Records from a collection
---
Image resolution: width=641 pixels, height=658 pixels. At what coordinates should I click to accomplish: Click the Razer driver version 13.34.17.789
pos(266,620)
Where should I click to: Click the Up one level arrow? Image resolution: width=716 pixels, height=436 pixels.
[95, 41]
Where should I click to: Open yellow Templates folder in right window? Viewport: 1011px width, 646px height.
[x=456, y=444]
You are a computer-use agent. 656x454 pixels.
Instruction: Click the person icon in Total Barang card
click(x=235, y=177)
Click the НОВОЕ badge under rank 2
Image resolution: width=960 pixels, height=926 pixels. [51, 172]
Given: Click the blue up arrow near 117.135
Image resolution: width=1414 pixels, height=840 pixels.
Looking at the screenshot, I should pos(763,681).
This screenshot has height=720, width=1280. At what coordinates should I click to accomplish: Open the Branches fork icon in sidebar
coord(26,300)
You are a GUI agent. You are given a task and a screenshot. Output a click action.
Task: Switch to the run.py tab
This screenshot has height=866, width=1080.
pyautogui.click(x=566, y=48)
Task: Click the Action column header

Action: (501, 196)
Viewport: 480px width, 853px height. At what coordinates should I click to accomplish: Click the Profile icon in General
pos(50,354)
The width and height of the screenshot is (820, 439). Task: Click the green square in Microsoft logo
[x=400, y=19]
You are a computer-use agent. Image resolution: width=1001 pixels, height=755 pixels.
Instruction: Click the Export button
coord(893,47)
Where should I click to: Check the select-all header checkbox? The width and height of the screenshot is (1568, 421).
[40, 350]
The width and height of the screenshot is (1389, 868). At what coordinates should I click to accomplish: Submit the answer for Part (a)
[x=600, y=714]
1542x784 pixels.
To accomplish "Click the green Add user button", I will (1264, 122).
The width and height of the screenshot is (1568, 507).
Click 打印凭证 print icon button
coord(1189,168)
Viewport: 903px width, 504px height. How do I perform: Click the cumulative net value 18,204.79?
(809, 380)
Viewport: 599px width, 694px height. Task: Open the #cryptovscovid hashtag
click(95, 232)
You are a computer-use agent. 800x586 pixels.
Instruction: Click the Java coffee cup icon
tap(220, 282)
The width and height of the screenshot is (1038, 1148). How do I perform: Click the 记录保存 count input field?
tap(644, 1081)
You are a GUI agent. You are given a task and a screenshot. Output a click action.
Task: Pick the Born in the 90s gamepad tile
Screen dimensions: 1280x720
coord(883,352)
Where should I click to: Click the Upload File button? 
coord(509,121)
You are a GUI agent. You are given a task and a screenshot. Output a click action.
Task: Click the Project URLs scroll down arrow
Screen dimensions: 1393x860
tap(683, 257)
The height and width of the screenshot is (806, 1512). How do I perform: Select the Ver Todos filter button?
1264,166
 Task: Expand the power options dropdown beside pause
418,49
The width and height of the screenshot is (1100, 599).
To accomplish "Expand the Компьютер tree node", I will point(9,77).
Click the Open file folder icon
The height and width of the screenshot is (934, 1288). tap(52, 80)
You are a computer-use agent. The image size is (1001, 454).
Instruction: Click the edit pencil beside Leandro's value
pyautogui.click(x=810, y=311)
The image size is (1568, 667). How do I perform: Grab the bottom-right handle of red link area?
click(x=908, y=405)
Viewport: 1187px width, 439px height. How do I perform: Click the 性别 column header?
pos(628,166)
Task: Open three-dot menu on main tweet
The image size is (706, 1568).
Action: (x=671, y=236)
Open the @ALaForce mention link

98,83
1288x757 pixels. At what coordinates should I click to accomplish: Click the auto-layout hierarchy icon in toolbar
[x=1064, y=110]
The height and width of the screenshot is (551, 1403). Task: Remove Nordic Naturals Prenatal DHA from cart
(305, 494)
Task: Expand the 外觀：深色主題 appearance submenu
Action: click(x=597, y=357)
---
§ **Exercise objective**
Copy each line above that contains the word "will".

§ **Solved exercise**
To accomplish "Click the green Add user button", I will (1264, 122).
To accomplish "Expand the Компьютер tree node", I will point(9,77).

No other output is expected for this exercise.